• ПРИВЕДЁННЫЙ ТЕКСТ
......

«Кремль готов к переговорам, но очень важно, чтобы эти переговоры были организованы на условиях Украины, а не Путина», — такое мнение в интервью Русской службе «Голоса Америки» высказал российский оппозиционный политик, бывший политзаключенный Владимир Кара-Мурза, освобожденный в результате обмена с участием США и Германии.
Операция ВСУ в Курской области, по словам Кара-Мурзы, должна быть напоминанием для россиян о том, к чему привела полномасштабная агрессия против Украины. При этом политик, который сейчас является вице-президентом фонда «Свободная Россия», подчеркивает, что остается приверженцем ненасильственного сопротивления режиму Путина.
С Владимиром Кара-Мурзой беседовал Рафаэль Сааков.
Примечание: текстовая версия интервью приводится с сокращениями. Видео полностью смотрите здесь:
— Володя, ты как-то уже отсчитываешь время по-новому, что уже 2 месяца на свободе? Ведёшь этот счет или нет?

......

• ИСХОДНЫЕ МАТЕРИАЛЫ
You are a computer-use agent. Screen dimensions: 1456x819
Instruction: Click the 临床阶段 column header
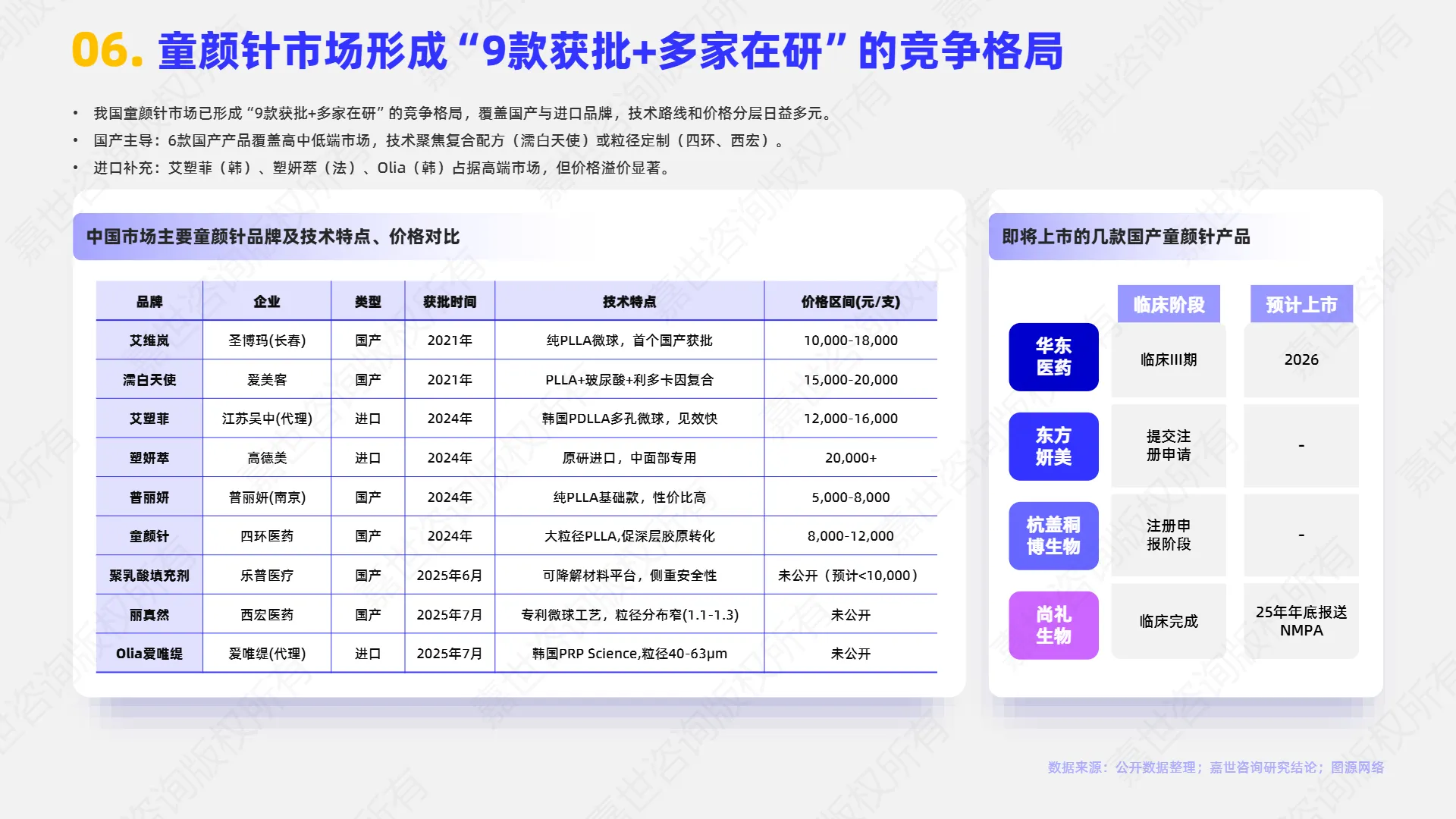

......

Перечислите всех людей, которых приведённый текст называет по имени или фамилии, без повторов.

• РЕШЕНИЕ
Владимир Кара-Мурза, Путин, Рафаэль Сааков